PauknAir Flight 4101 was a British Aerospace 146 that crashed on a flight from Málaga, Spain, to the Spanish North African exclave of Melilla on 25 September 1998. All 38 passengers and crew on board the aircraft were killed in the accident.

== The aircraft==
The aircraft, a British Aerospace 146 series 100 (BAe 146-100), made its first flight in 1983 and was the seventh BAe 146 built and was originally delivered to British Airways and it was transferred to Dan-Air London a year later. After the aircraft spent several years in storage, PauknAir took over the aircraft when the airline commenced operations in September 1995.

== Accident ==
The aircraft took off from runway 14 at Malaga's Pablo Ruiz Picasso Airport at 8:23 AM Spanish time on 25 September 1998. On board were 34 passengers and a crew of four. The flight was under the command of 39-year old Captain Diego Clavero Muñoz and 28-year old First Officer Bartolomé Jiménez. The flight proceeded normally, without any problems and with fair weather conditions.

The descent began at 8:41 Melilian time (6:41 Moroccan time). In the area of Cape Tres Forcas (the headland on which Melilla is situated), low visibility is common, as clouds accumulate between the valleys formed by the steep mountains of the cape. The descent continued in Instrument meteorological conditions. In communications with air traffic controllers, the pilot complained of the fog. Some of his last words were: "I see nothing".

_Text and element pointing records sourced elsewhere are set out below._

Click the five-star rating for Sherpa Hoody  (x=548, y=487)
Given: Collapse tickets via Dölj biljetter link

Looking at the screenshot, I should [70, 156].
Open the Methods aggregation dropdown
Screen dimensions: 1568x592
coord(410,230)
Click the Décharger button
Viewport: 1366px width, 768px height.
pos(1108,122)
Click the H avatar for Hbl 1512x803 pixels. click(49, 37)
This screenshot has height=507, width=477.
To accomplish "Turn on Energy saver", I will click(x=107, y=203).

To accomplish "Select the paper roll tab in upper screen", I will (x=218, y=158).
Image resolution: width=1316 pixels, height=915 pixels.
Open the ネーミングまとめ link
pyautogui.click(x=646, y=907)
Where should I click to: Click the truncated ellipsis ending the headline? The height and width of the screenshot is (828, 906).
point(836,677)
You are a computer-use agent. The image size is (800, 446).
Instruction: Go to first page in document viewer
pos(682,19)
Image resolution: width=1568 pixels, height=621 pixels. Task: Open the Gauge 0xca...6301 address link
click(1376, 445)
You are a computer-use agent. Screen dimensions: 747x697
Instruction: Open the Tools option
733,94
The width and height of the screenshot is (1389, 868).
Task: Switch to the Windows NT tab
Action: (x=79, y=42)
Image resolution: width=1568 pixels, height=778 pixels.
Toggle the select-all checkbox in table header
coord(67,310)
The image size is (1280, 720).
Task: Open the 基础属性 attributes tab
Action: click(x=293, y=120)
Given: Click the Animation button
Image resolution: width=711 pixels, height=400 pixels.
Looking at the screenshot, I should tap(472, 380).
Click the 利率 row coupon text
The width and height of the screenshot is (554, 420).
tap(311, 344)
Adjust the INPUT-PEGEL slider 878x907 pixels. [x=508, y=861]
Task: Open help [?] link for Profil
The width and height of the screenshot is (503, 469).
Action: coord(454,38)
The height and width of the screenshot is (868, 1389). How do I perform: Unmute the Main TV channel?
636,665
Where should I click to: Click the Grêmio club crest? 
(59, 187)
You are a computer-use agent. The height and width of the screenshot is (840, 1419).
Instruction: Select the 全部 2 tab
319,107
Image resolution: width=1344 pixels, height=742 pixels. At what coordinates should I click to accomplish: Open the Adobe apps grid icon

At 6:49, there were two terrain awareness and warning system (TAWS, also known as GPWS) alerts of "terrain" in the cockpit, which indicates that the aircraft was too low. At 6:50, the aircraft impacted terrain at 886 feet elevation and broke up.

=== Cause ===
The accident investigation concluded "Given the facts and analysis conducted, the Commission concluded that the accident was caused by a collision with terrain in IMC. This confirms the hypothesis put forward by members of the committee of investigation from the beginning of their investigations, it is a type of CFIT accident (Controlled Flight Into Terrain) due to a combination of several factors:
- Non-application of the arrival procedure, including descending below the minimum safe altitude
- Inadequate crew coordination
- Non-application of company procedures regarding GPWS alarm."